Two weeks ago I came back home to South Africa after a full and busy tour of teaching and presenting in various countries in Europe.
I don’t think I quite realised what I had signed myself up for when I said yes to all the commitments I had made but for three weeks I ended up either teaching or travelling every single day.
This was my itinerary:
- 14-15 May, Additional Skills and Information Session Weekend for Doulas at DO-UM in Istanbul, Turkey
- 17-18 May, Helping Babies Breathe and other obstetric emergencies for home birth at Da a Luz, in the Alpujarras, Spain
- 20-24 May, An Introductory Course to Midwifery at Vale dos Homens, Portugal
- 26-31 May, book launch of Italian translation of my book, The Basic Needs of a Woman in Labour, in Rome and various towns on the island of Sardinia.
I flew to Istanbul mid May to teach doulas and student doulas at DO-UM, a space run by Nur (the first ever doula in Turkey) and Sima. These two doulas are pioneering and bearing the torch of birth through education and birth attendance in Turkey. Turkey has a rising caesarian rate which matches our own here in the private sector in South Africa. The majority of births are attended by doctors and most end in caesarans. But DO-UM and other places are trying to shift this by offering doula courses, as well as childbirth classes for expectant couples.
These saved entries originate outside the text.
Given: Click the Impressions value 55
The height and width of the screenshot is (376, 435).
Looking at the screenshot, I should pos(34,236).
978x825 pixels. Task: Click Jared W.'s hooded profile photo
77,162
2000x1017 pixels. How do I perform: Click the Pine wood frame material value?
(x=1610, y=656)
Then I went on to Spain where I spent two days teaching the last workshop of Da a Luz Midwifery School’s second year in operation. The school, is the vision and idea of Vanessa Brooks, a British home birth midwife residing in Spain. It is still a work in progress but what I have seen in visiting the place twice in the last two years, is that it is coming together very nicely, and growing as a course which supports women in choosing the path to true midwifery. Students sign up for a year’s apprenticeship and have the added challenge of having to provide completely for themselves in terms of accommodation (living in tents, vans, yurts, caravans, and one student even building herself a little cob hut), living off the grid and living communally. The school building, is slowly being built and has gone from being a pile of stones to taking on a majestic presence of its own. I look forward to seeing it when it is done but for now, classes still take place mainly outdoors, on rugs, on the grass, under the olive tree. I am very inspired by what Vanessa is doing at Da a Luz because we all know that there is something lacking in midwifery training nowadays, and that is often a lack of trust of the birthing process. Da a Luz aims to instil a sense of confidence and faith in birth.
Last year I taught the Helping Babies Breathe course to a group of doulas in Portugal. After that course, there were numerous requests to build on that and for me to provide a longer, more detailed course, exploring some of the skills of midwifery.
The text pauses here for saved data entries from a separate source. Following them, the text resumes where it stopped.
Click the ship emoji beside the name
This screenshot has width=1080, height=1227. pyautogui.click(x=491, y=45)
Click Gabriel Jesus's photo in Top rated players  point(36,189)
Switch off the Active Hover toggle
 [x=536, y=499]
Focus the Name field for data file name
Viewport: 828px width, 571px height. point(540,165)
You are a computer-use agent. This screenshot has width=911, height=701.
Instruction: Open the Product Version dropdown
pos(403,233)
Hence,An Introductory Course to Midwifery was born.
At the beautiful venue at Vale dos Homens we spent five days discussing, exploring and mostly laughing our way through basic midwifery skills, sharing birth stories and discussing what birth and midwifery meant to us.
You can see more pictures from the course on the True Midwifery FaceBook page.
After the course in Portugal I had to catch a plane to Rome where the Italian translation of my book, The Basic Needs of a Woman in Labour (I Bisogni Di Base Di Una Donna in Travaglio in Italian), was being launched, with special guest Michel Odent in attendance.
Hilda Garst, a Dutch mother and La Leche League leader for twenty years, discovered my book online and after reading and feeling inspired by it, contacted me about translating it into Italian. Not only did she take on this task, but she, along with Rome based mother group Nanay, organised two conferences in Rome and Sardinia with Michel Odent and I as the primary guests and speakers.
And after two days, Michel left and Hilda and I drove around the Sardinian island, presenting the book, sometimes twice a day, to various mother groups, students at the midwifery school, paediatricians, psychologists, doulas, as well as a gynaecologist who, after hearing that I gave birth to a 5,47 kg baby over in intact perineum, asked me to stand up so that she could check out my hips.
It was rather tiring travelling so much and presenting the book every day and having to do it through a translator as well. Also, sometimes debates would become quite heated and I would lose track of what was being discussed but I got the general idea through the expressive hand gesticulations the Italians are known for. I also understood the passion and anger that issues around birth can bring up, those are universal. Although there was so much repetition on the book tour, I was able to remind myself daily of the essence of the work that I do.
Michel summarised it so well when he said, “the keyword is protection.”
That is my job, my role, to protect the basic needs of a woman in labour. And when you look at it like that, then it is, and should be, so very simple.
I came away from this trip tired but hopeful.
In a world where birth seems to becoming a more and more medicalised event, I was privileged enough to meet and work with people who believe and trust and who, in their own way, are beacons of light and hope for birthing women and their babies in this world.